No gratuities (in the form of entertainment, gifts, or otherwise) or kickbacks may be offered or given by the Consultant to any employee of the Corporation with a view toward securing favorable treatment as a contractor.

16. PERSONAL PERFORMANCE REQUIREMENT

The Consultant must personally perform the consulting Services described and may not assign to any third party the performance obligation or any rights to compensation or benefits accruing to the Consultant under this Agreement.

17. NON-SOLICITATION AND NON-COMPETITION

 

  A. The Consultant represents and agrees that, prior to June 30, 2012, he will not, without the prior written consent of the Agreement Monitor, directly or indirectly, solicit or attempt to solicit for employment on the Consultant’s own account or for or on behalf of any corporation, partnership, limited liability corporation, venture, or other business entity (whether or not for profit) (“Business”) any person who, on the date of execution of this Agreement or within 12 months prior to that date, was employed by or otherwise engaged to perform services for the Corporation, where such individual has a base salary of at least Eighty-Five Thousand Dollars ($85,000) per year.

 

  B. The Consultant represents and agrees that, prior to June 30, 2012, he will not, without the prior written consent of the Agreement Monitor, directly or indirectly, engage, as a director, officer, employee, owner, partner, member, consultant, agent, independent contractor, joint venturer, lender, guarantor, investor, or in any other capacity, in any Business that substantially and directly competes with the Corporation, including, but not limited to, BAE Systems, The Boeing Company, General Dynamics Corporation, L3 Communications Holdings, Inc., Northrop Grumman Corporation, or Raytheon Corporation.

 

  C. Notwithstanding the foregoing, the Consultant may perform services for any Business that has a business segment that does not compete in more than a de minimis way with the Corporation; provided that, the Consultant performs services solely for that non-competing business segment and; provided further that, prior to beginning such services, the Consultant notifies the Agreement Monitor in writing of the nature of such services in sufficient detail to allow the Agreement Monitor to form a reasonable opinion as to whether such services are in compliance with this Agreement. In addition, the foregoing shall not prohibit (i) equity investments by the Consultant in publicly-traded Businesses where the Consultant owns less than five percent (5%) of the outstanding equity and does not actively participate in the Business in which such investment is made; or (ii) an equity investment made through a broad-based mutual fund.

 

  D.

_Raw data_:
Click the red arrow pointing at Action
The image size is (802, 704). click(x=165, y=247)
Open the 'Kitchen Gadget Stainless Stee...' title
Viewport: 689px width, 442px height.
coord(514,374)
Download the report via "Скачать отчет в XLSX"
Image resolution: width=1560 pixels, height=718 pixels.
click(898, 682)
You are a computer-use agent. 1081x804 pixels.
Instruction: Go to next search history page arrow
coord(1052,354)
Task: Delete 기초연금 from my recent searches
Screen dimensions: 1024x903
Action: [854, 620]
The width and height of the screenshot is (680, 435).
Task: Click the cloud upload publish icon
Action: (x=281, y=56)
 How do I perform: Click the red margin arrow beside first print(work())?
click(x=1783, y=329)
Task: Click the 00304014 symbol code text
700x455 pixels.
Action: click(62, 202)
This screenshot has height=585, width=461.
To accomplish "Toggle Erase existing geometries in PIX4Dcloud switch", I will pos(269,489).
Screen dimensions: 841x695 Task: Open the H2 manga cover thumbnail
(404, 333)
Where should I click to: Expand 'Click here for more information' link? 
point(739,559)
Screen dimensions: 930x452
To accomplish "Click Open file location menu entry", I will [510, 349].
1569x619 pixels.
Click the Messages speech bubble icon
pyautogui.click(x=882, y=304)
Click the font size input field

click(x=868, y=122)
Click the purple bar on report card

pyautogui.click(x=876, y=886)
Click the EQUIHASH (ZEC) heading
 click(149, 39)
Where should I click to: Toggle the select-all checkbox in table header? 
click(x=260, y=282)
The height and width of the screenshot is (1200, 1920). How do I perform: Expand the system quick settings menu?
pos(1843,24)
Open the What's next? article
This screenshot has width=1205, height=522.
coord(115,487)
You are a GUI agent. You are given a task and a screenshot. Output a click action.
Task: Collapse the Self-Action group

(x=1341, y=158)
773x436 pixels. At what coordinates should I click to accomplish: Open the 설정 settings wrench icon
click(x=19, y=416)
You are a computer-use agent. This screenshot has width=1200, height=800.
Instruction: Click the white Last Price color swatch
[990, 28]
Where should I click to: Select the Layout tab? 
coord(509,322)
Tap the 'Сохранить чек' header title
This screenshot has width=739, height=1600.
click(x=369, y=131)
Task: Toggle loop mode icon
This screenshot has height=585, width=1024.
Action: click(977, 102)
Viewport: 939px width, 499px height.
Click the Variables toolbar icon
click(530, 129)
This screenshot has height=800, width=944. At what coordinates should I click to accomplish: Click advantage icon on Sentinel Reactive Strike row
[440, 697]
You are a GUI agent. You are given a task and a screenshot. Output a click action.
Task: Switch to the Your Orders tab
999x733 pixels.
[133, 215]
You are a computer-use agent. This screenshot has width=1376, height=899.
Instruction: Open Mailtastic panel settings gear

_Instruction 1_:
Transcribe the part of the consulting agreement excerpt that opens with the words containing "17. NON-SOLICITATION AND" and closes with "($85,000) per year.".
_Instruction 2_:
Answer these questions using the consulting agreement excerpt:
(a) What is the heading of section 16?
(b) What minimum annual base salary is named in clause A of section 17?
(c) Under clause C, what share of a publicly traded Business's outstanding equity must the Consultant own less than for the investment to be allowed?
_Instruction 3_:
Write the next part of the consulting agreement excerpt, picking up after its final line.

_Written response 1_:
17. NON-SOLICITATION AND NON-COMPETITION

 

  A. The Consultant represents and agrees that, prior to June 30, 2012, he will not, without the prior written consent of the Agreement Monitor, directly or indirectly, solicit or attempt to solicit for employment on the Consultant’s own account or for or on behalf of any corporation, partnership, limited liability corporation, venture, or other business entity (whether or not for profit) (“Business”) any person who, on the date of execution of this Agreement or within 12 months prior to that date, was employed by or otherwise engaged to perform services for the Corporation, where such individual has a base salary of at least Eighty-Five Thousand Dollars ($85,000) per year.

_Written response 2_:
(a) PERSONAL PERFORMANCE REQUIREMENT
(b) Eighty-Five Thousand Dollars ($85,000) per year
(c) Five percent (5%)

_Written response 3_:
The Consultant acknowledges that, during the course of his previous employment with the Corporation, he received or had access to Proprietary or Confidential Information and that it is contemplated that he will receive or have access to Proprietary or Confidential

 

12


  Information in his capacity as a consultant and, accordingly, he is willing to make the representations and enter into the covenants contained in this Section 17 which he agrees (i) are reasonable, fair, and equitable in scope, terms, and duration, (ii) are necessary to protect the future operations, profitability, and other legitimate business interests of the Corporation, and (iii) will not prevent the Consultant from earning a livelihood. The Consultant further covenants that he will not challenge the enforceability of this Section 17, nor will he raise any equitable defense to its enforcement and that adequate consideration has been received by the Consultant for such obligations. If, however, for any reason any court determines that the restrictions in this Section 17 are not reasonable, the consideration is inadequate, or the Consultant has been prevented unlawfully from earning a livelihood, such restrictions shall be interpreted, modified, or rewritten to include as much of the scope, terms, and duration as will render such restrictions valid and enforceable.

 

  E. The provisions of this Section 17 survive until June 30, 2012, without regard to the earlier termination of this Agreement.

18. RECORDS AND AUDIT

The Consultant agrees to retain for a period of three (3) years from final payment hereunder, books, records, documents, and other evidence pertaining to the costs and expenses of this Agreement (collectively called the “records”) to the extent and in such detail as shall properly reflect all net costs, direct and indirect, of labor, materials, equipment, supplies, and services, and other costs and expenses of whatever nature for which payment is claimed under the provisions of this Agreement. The Consultant agrees to make available at the offices of the Corporation, upon reasonable notice and at reasonable times during such retention period, any of the records for inspection, audit, or reproduction by any representative authorized by the Corporation. The term “records” also includes work product, trip reports (indicating persons visited and subjects discussed), minutes of meetings, collateral memoranda, and related documents.

19. ASSIGNMENT

Neither this Agreement nor any interest herein is assignable by the Consultant. The Corporation may assign this Agreement and its rights and obligations hereunder to any subsidiary, affiliate, or successor in interest.

20. TERMINATION

 

  A. Neither the Corporation nor the Consultant may unilaterally terminate this Agreement without cause, except as described in Sections 14.C. and 20.B. The Corporation and the Consultant may terminate this Agreement by mutual agreement; provided that, the termination is in writing and is signed by each. In the event of mutual termination, the Corporation’s obligations are limited to the payment of compensation due, up to and including the termination date, and the payment of otherwise reimbursable expenses incurred by the Consultant, up to and including the termination date, and claims for indemnification pursuant to Section 7 for events indemnifiable under that provision prior to the termination date. Any reports in progress at the time of termination must be submitted by the Consultant to the Corporation at no additional fee.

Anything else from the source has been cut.